REQUISITOS DO PROBLEMA
Transcreva fielmente, do trecho do texto abaixo, a passagem que começa em "O CONTO LIBERTO" e segue até "com 22 referências.".

TRECHO DO TEXTO
════

Um negócio fracassado nos dá um Tchekhov picaresco (lado que, penso, é pouco analisado em sua obra), num texto que nos prende logo de saída: “Estou com uma terrível vontade de chorar! – começa o narrador, passando a contar como lhe escapou das mãos, num casamento, uma pequena fortuna.“Ela é jovem, linda, vai receber de dote 30 mil rublos, tem alguma cultura, e a mim, autor, ama como uma gata”, festeja o Don Juan, por antecipação. Veste-se, perfuma-se, penteia-se, impressiona  a incauta. Mas quando já tinha como seus os  30 mil rubros (mais a linda moça que os acompanharia), mete-se a falar e tudo põe a perder. É de fazer chorar. Tem bom gosto, esse Mohammad com sobrenome de grande poeta.

O CONTO LIBERTO LEVITA FEITO ASA-DELTA

Diz o crítico Hélio Pólvora, em Itinerários do conto (Editus-Uesc/2002), que Tchekhov “libertou o conto de um pesado arcabouço clássico, enchendo-o de oxigênio puro e fazendo-o levitar como asa-delta”. Itinerários… deve ser adotado como livro de cabeceira pelos que se propõem a apreender os mecanismos do conto e/ou ter uma visão dos nomes capitais da literatura mundial: lá estão (fora Tchekhov) de Maupassant a Poe, de Machado de Assis a Mark Twain, de Sartre a Adonias Filho, Marquês de Sade, Eduardo Portela, Proust, Ricardo Ramos, Ariano Suassuna, Joyce, Álvaro Lins, Jorge Amado – mais de 250 autores. Curiosamente, Tchekhov é o campeão de citações de todo o livro, com 22 referências.

SAUDADES DAS COORDENADAS ASSINDÉTICAS

Na escola, em tempos idos, todos nos sentíamos mais ou menos molestados (olha a aliteração aí, gente!) com a insistência dos professores em nos enfiar análise sintática cabeça adentro. Ah, as orações… coordenadas e subordinadas, sindéticas e assindéticas, partidas e sem sujeito, adjetivas, adverbiais, reduzidas, substantivas e outras – parece mesmo um exagero. Programa para quem almeja a especialização, privilégio de poucos.  Mas tenho como indispensável apreender o sentido de sujeito, predicado e objeto (mais uma pitada de regência e concordância). Com isso, já se pode fazer muito jornalismo e até um pouco de literatura, sim senhor.

════

DADOS FORNECIDOS

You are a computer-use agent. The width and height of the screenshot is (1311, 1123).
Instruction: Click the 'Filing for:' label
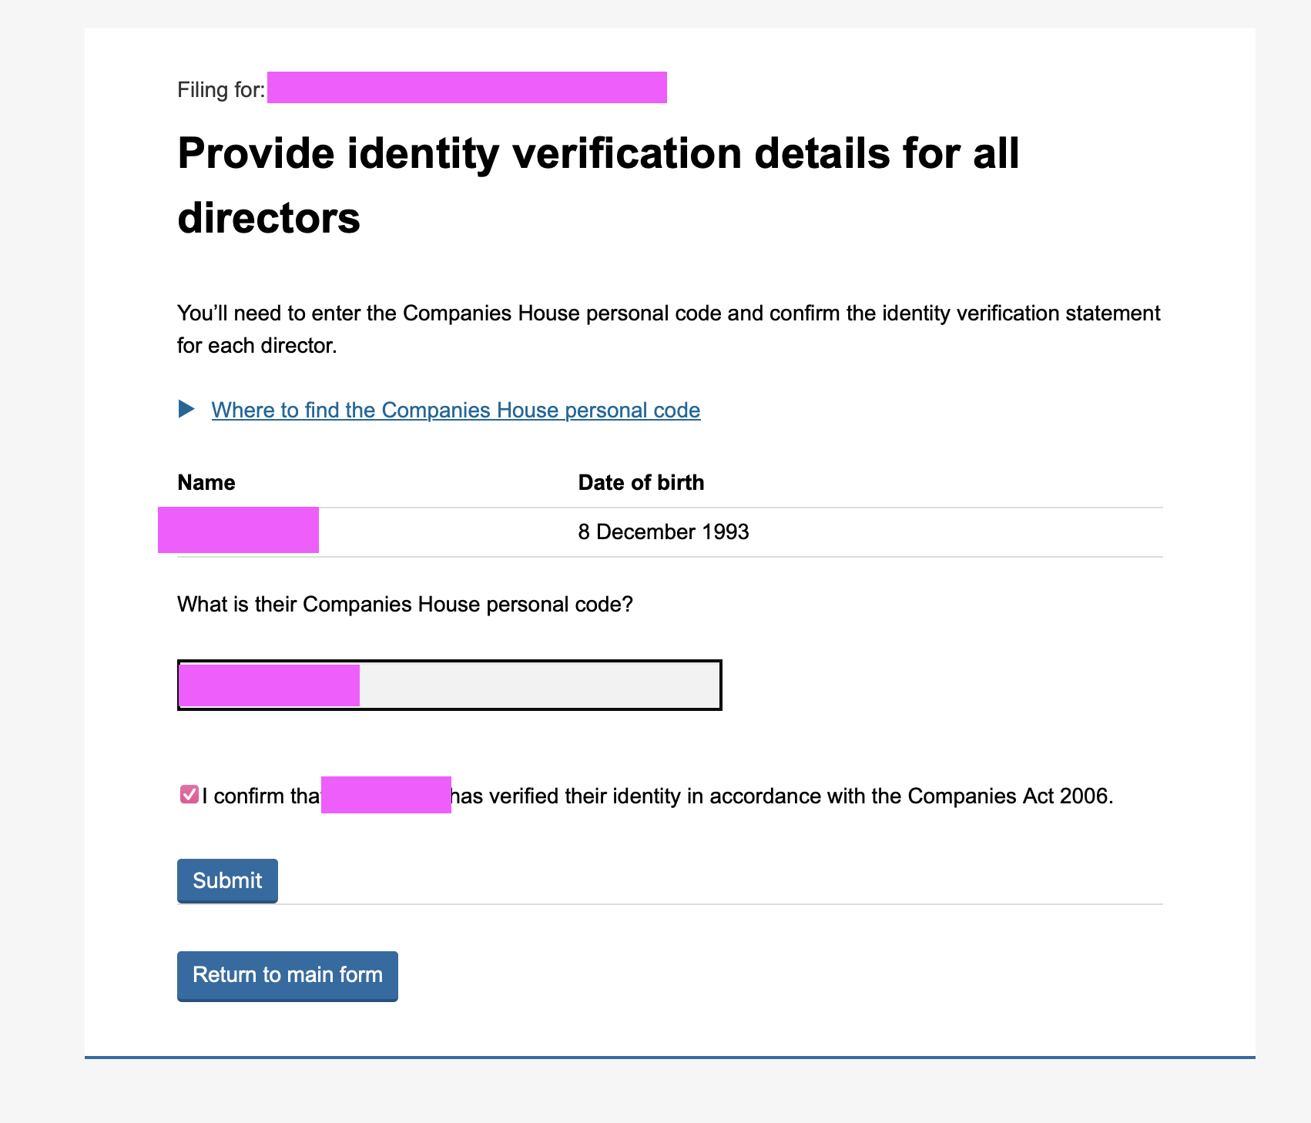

════

RESPOSTA FINAL
O CONTO LIBERTO LEVITA FEITO ASA-DELTA

Diz o crítico Hélio Pólvora, em Itinerários do conto (Editus-Uesc/2002), que Tchekhov “libertou o conto de um pesado arcabouço clássico, enchendo-o de oxigênio puro e fazendo-o levitar como asa-delta”. Itinerários… deve ser adotado como livro de cabeceira pelos que se propõem a apreender os mecanismos do conto e/ou ter uma visão dos nomes capitais da literatura mundial: lá estão (fora Tchekhov) de Maupassant a Poe, de Machado de Assis a Mark Twain, de Sartre a Adonias Filho, Marquês de Sade, Eduardo Portela, Proust, Ricardo Ramos, Ariano Suassuna, Joyce, Álvaro Lins, Jorge Amado – mais de 250 autores. Curiosamente, Tchekhov é o campeão de citações de todo o livro, com 22 referências.